While reading through the material below, copy each line that holds the word "computer".

*** Begin section ***

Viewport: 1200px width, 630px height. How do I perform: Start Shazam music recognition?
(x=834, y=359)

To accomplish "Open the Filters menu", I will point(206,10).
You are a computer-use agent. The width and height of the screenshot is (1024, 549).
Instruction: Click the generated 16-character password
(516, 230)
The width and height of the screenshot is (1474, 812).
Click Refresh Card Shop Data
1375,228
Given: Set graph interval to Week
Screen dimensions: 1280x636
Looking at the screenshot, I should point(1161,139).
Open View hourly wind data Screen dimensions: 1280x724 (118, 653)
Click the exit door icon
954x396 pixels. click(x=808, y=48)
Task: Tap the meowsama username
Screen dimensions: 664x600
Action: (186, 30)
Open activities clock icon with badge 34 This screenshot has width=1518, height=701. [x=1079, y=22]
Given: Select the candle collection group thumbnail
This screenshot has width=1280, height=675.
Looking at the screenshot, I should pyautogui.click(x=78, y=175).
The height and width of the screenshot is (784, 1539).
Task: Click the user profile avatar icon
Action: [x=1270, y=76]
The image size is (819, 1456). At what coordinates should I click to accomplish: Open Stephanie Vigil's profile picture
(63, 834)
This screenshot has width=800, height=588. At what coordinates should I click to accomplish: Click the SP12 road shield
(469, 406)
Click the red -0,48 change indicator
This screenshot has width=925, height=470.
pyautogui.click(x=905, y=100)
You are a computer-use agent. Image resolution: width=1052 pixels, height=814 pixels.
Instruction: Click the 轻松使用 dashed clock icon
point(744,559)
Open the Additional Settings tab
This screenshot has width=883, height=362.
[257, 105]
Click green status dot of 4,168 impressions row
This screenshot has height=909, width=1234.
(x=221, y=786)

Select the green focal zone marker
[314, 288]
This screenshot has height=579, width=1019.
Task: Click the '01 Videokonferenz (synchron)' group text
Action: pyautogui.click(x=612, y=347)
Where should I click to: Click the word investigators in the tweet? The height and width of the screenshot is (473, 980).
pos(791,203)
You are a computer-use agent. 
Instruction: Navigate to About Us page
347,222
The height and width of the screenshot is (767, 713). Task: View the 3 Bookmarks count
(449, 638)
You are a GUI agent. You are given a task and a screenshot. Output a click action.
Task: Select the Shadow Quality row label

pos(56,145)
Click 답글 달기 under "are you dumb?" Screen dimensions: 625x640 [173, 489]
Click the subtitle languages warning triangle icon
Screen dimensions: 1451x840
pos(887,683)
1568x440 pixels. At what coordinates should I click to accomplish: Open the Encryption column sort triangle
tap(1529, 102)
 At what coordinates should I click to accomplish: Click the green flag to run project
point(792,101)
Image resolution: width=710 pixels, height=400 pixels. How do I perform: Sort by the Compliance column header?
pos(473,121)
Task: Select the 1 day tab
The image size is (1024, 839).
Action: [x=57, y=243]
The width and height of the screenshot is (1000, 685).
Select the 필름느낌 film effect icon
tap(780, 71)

*** End section ***

Solution to the problem:
You are a computer-use agent. The width and height of the screenshot is (1024, 549).
You are a computer-use agent. Image resolution: width=1052 pixels, height=814 pixels.
You are a computer-use agent. 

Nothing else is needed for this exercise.